Department of Pharmacology, Institute of Clinical Medicine, University of Oslo and Oslo University Hospital , Oslo , Norway.
Center for Heart Failure Research, Faculty of Medicine, University of Oslo and Oslo University Hospital , Oslo , Norway.
Am J Physiol Heart Circ Physiol. 2018 Nov 1;315(5):H1137-H1147. doi: 10.1152/ajpheart.00208.2018. Epub 2018 Jul 13.

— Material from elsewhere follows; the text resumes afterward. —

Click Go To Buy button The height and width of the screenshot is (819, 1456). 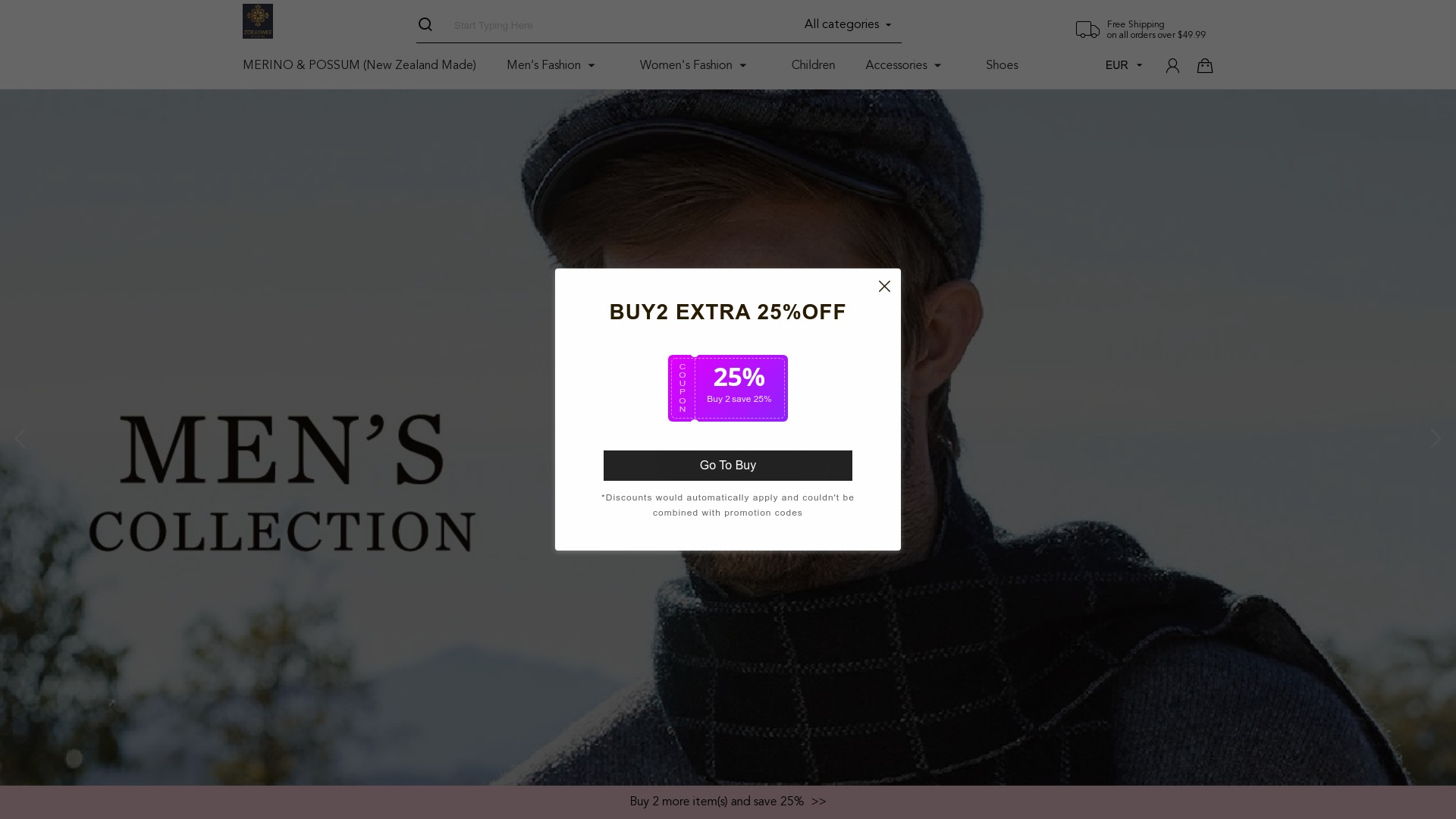(x=728, y=465)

Targeted temperature management is part of the standardized treatment for patients in cardiac arrest. Hypothermia decreases cerebral oxygen consumption and induces bradycardia; thus, increasing the heart rate may be considered to maintain cardiac output. We hypothesized that increasing heart rate during hypothermia would impair diastolic function. Human left ventricular trabeculae obtained from explanted hearts of patients with terminal heart failure were stimulated at 0.5 Hz, and contraction-relaxation cycles were recorded. Maximal developed force (F), maximal rate of development of force [(dF/d t)], time to peak force (TPF), time to 80% relaxation (TR80), and relaxation time (RT = TR80 - TPF) were measured at 37, 33, 31, and 29°C. At these temperatures, stimulation frequency was increased from 0.5 to 1.0 and to 1.5 Hz. At 1.5 Hz, concentration-response curves for the β-adrenergic receptor (β-AR) agonist isoproterenol were performed. F, TPF, and RT increased when temperature was lowered, whereas (dF/d t) decreased. At all temperatures, increasing stimulation frequency increased F and (dF/d t), whereas TPF and RT decreased. At 31 and 29°C, resting tension increased at 1.5 Hz, which was ameliorated by β-AR stimulation. At all temperatures, maximal β-AR stimulation increased F, (dF/d t), and maximal systolic force, whereas resting tension decreased progressively with lowering temperature. β-AR stimulation reduced TPF and RT to the same extent at all temperatures, despite the more elongated contraction-relaxation cycle at lower temperatures. Diastolic dysfunction during hypothermia results from an elongation of the contraction-relaxation cycle, which decreases the time for ventricular filling. Hypothermic bradycardia protects the heart from diastolic dysfunction and increasing the heart rate during hypothermia should be avoided. NEW & NOTEWORTHY Decreasing temperature increases the duration of the contraction-relaxation cycle in the human ventricular myocardium, significantly reducing the time for ventricular filling during diastole. During hypothermia, increasing heart rate further reduces the time for ventricular filling and in some situations increases resting tension further impairing diastolic function. Modest β-adrenergic receptor stimulation can ameliorate these potentially detrimental changes during diastole while improving contractile force generation during targeted temperature management.
目标温度管理是心脏骤停患者标准化治疗的一部分。低温可降低脑氧耗并诱导心动过缓;因此,可考虑增加心率以维持心输出量。我们假设在低温时增加心率会损害舒张功能。从终末期心力衰竭患者心脏移植中获得的人心室小梁,在 0.5 Hz 下受到刺激,并记录收缩-舒张循环。在 37、33、31 和 29°C 下测量最大发展力(F)、最大力发展速率[(dF/d t)]、达到最大力的时间(TPF)、达到 80%松弛的时间(TR80)和松弛时间(RT=TR80-TPF)。在这些温度下,刺激频率从 0.5 增加到 1.0 和 1.5 Hz。在 1.5 Hz 时,进行了β肾上腺素能受体(β-AR)激动剂异丙肾上腺素的浓度-反应曲线。当温度降低时,F、TPF 和 RT 增加,而(dF/d t)降低。在所有温度下,增加刺激频率都会增加 F 和(dF/d t),而 TPF 和 RT 则会降低。在 31 和 29°C 时,1.5 Hz 时静息张力增加,β-AR 刺激可改善这种情况。在所有温度下,最大β-AR 刺激均增加 F、(dF/d t)和最大收缩力,而静息张力随温度降低而逐渐降低。β-AR 刺激在所有温度下均将 TPF 和 RT 降低到相同程度,尽管在较低温度下收缩-舒张循环更长。低温时的舒张功能障碍是由于收缩-舒张循环的延长,这会减少心室充盈的时间。低温性心动过缓可保护心脏免受舒张功能障碍的影响,并且应避免在低温时增加心率。新意和值得注意的地方:在人心室心肌中,降低温度会增加收缩-舒张循环的持续时间,从而显著减少舒张期心室充盈的时间。在低温时,增加心率会进一步减少心室充盈时间,在某些情况下会进一步增加静息张力,从而进一步损害舒张功能。适度的β肾上腺素能受体刺激可以在舒张期改善这些潜在的有害变化,同时在目标温度管理期间改善收缩力产生。